## What you need to do
Copy, word for word, the line containing "Viewport: 619px width, 701px" and each line that follows it in the entries below; pictures do not belong in the copy.

Excerpted records START

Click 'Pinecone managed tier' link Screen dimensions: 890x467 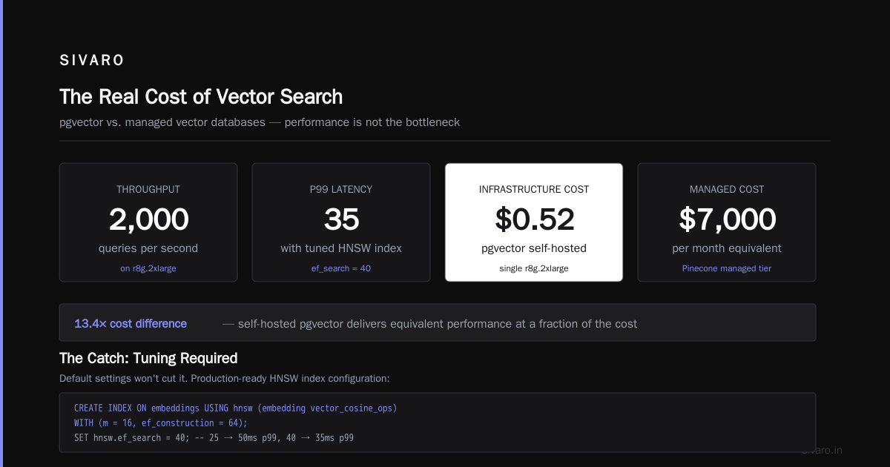[x=727, y=268]
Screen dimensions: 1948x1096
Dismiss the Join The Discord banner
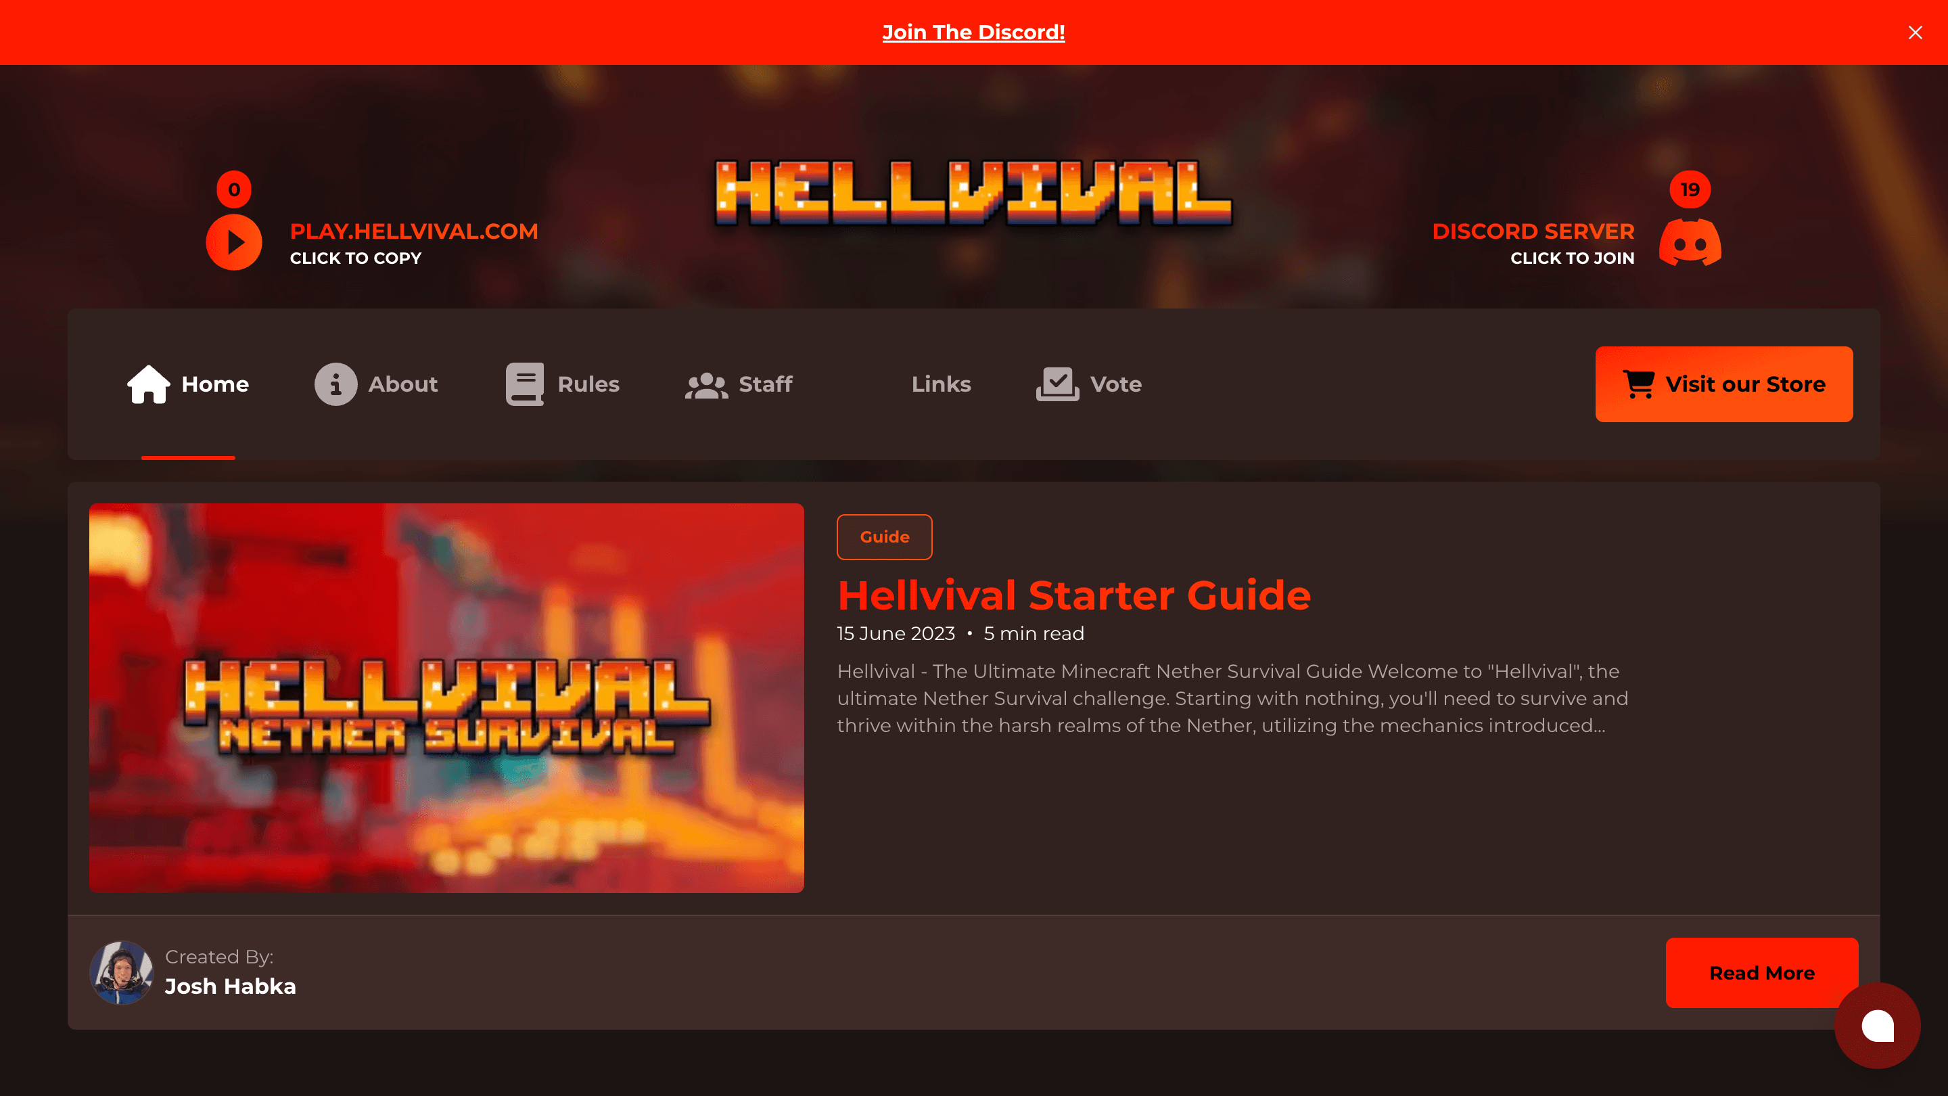click(1915, 33)
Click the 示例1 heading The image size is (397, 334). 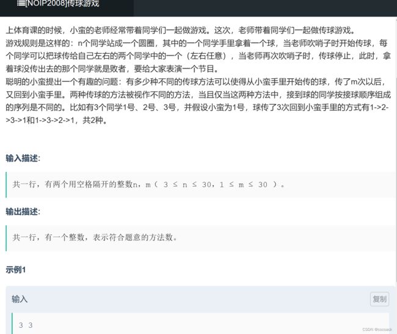tap(16, 270)
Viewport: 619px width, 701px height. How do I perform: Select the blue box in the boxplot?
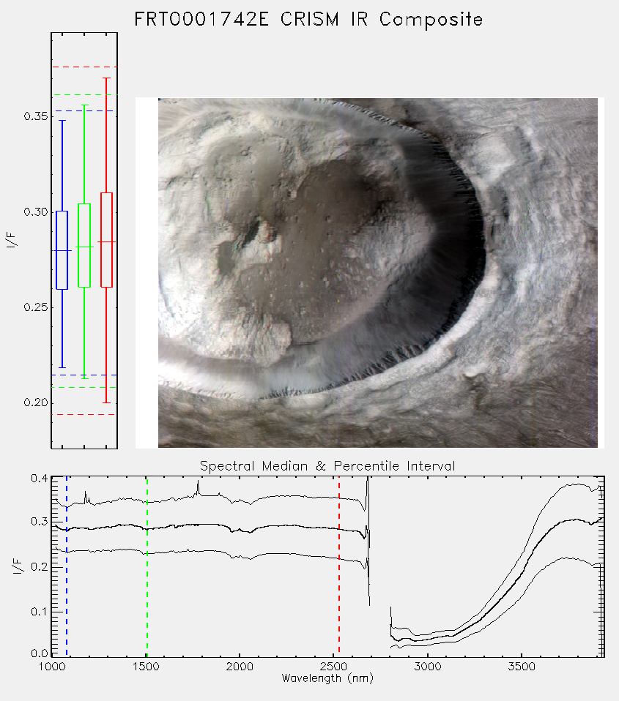point(62,250)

Excerpted records END

## Answer to this task
Viewport: 619px width, 701px height. How do I perform: Select the blue box in the boxplot?
point(62,250)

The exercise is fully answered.